──────── Source material
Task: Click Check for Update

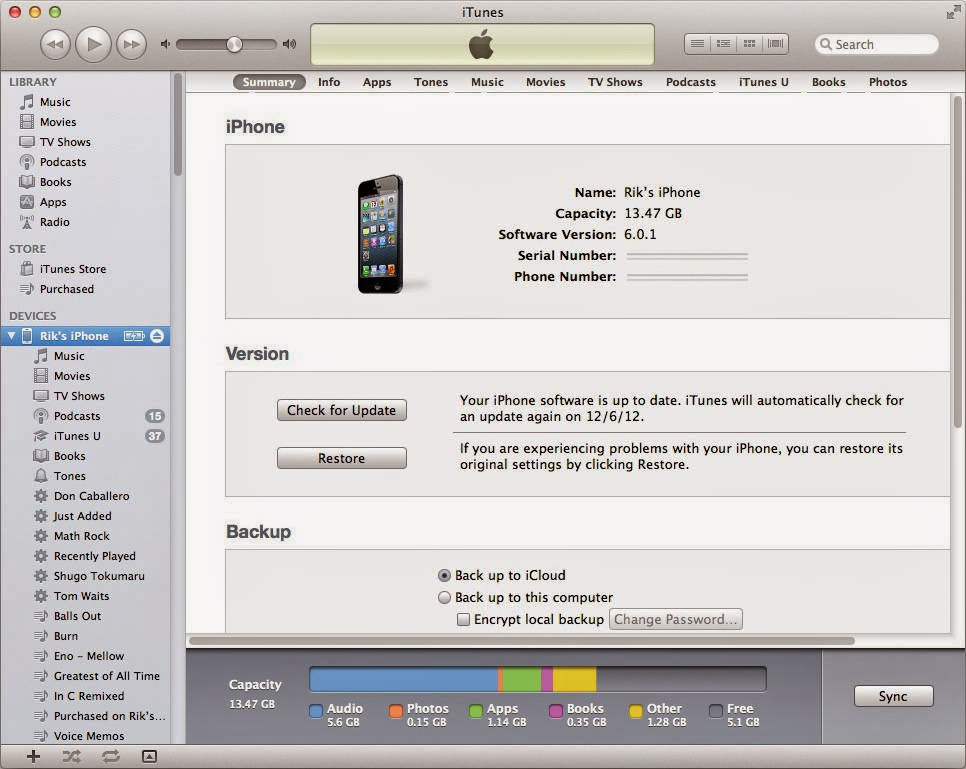Action: tap(341, 410)
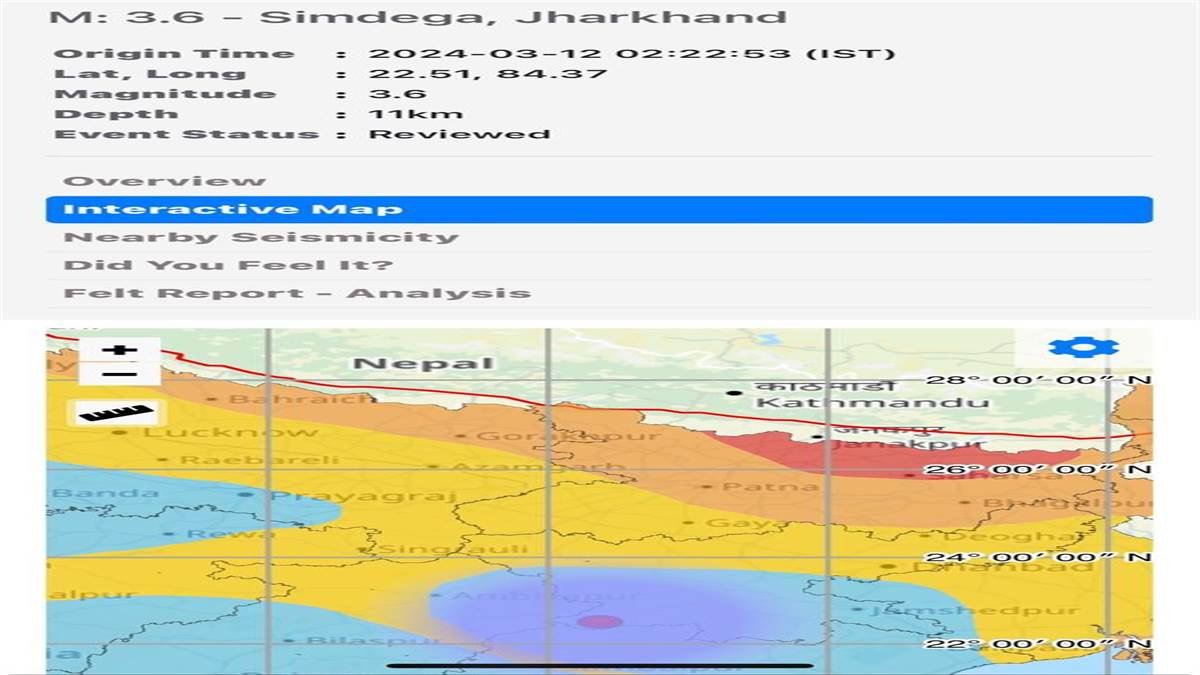Click the Prayagraj city marker
Screen dimensions: 1200x675
(x=246, y=494)
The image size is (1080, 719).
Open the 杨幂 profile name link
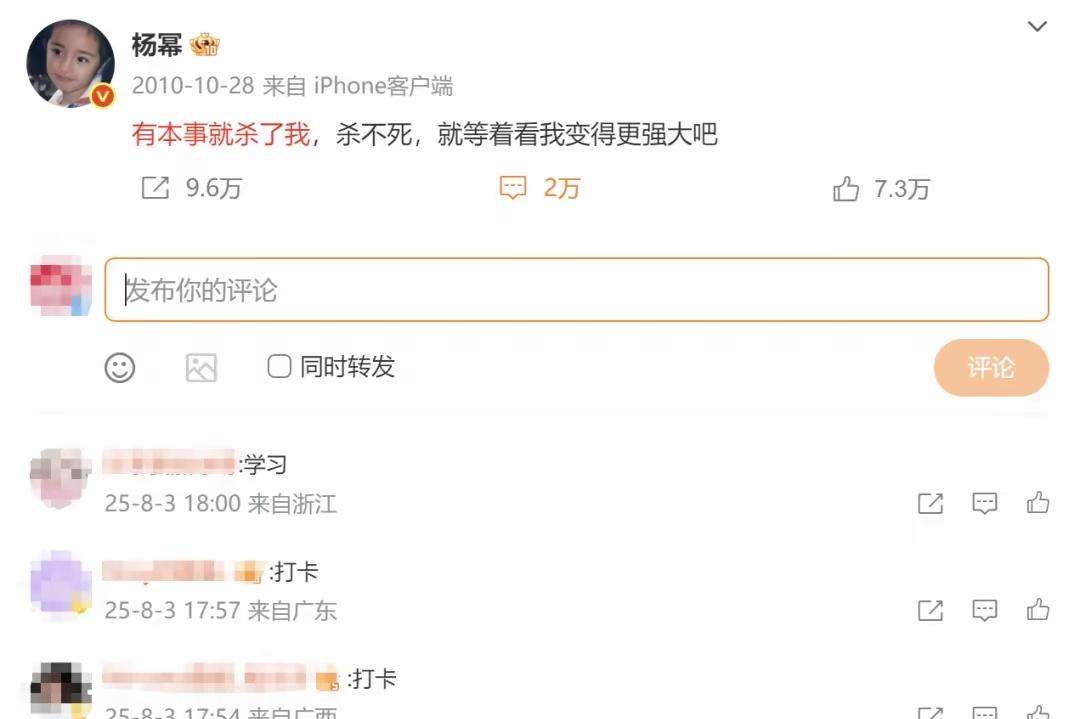tap(157, 45)
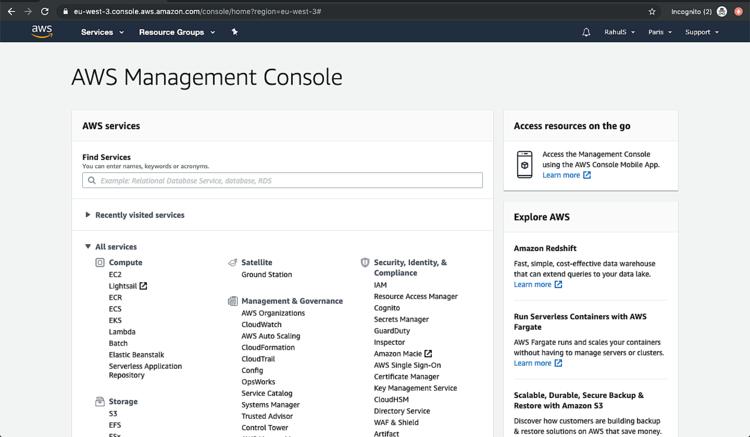Click the AWS logo home icon
The width and height of the screenshot is (750, 437).
42,32
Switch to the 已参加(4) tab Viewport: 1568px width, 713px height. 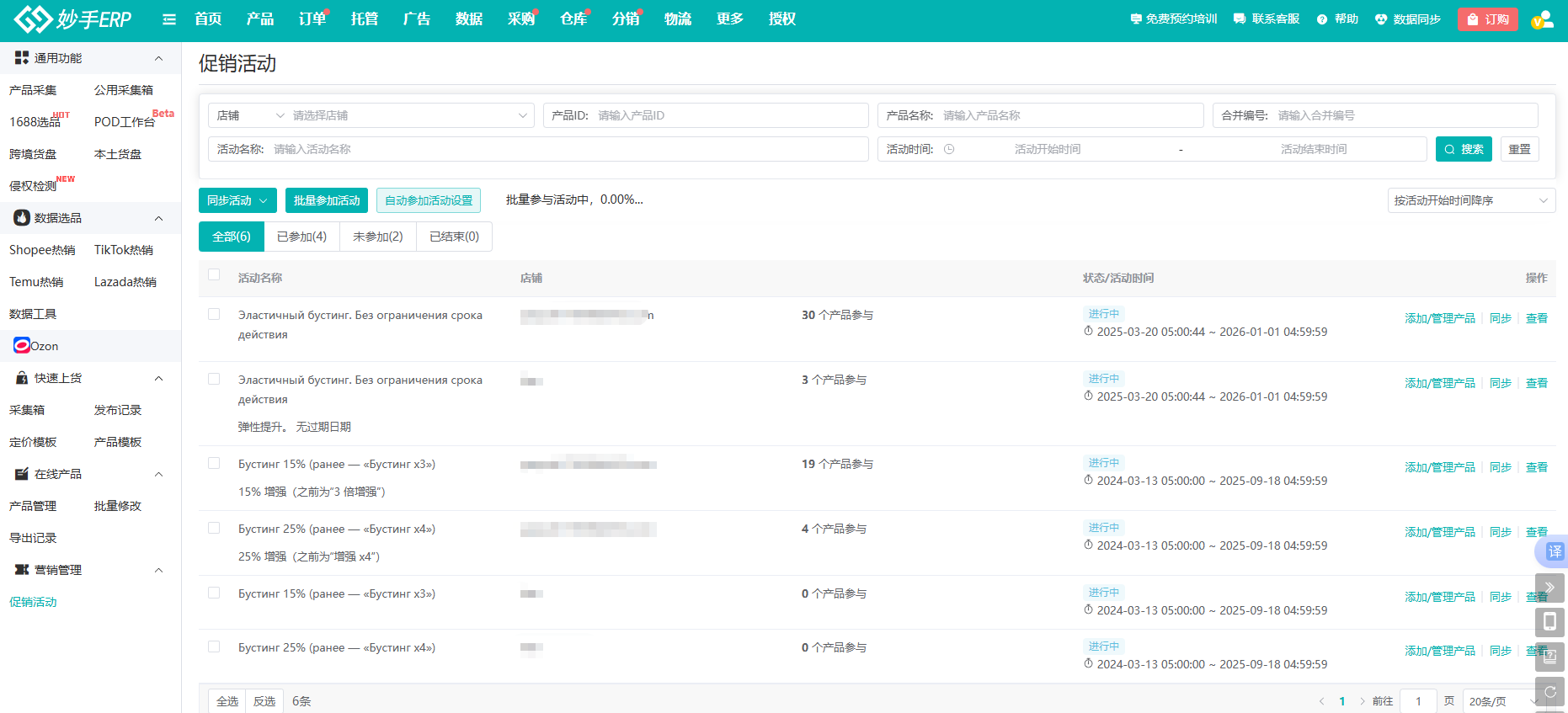pos(301,237)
────────────────
The problem.
The lines from the top of the data above through the one holding "The image size is (1080, 719)." are to be repeated exactly, and only those, with no pictures.

Answer for this exercise.
Task: Click Check for Update

Action: tap(341, 410)
Click the Prayagraj city marker
Screen dimensions: 1200x675
(x=246, y=494)
The image size is (1080, 719).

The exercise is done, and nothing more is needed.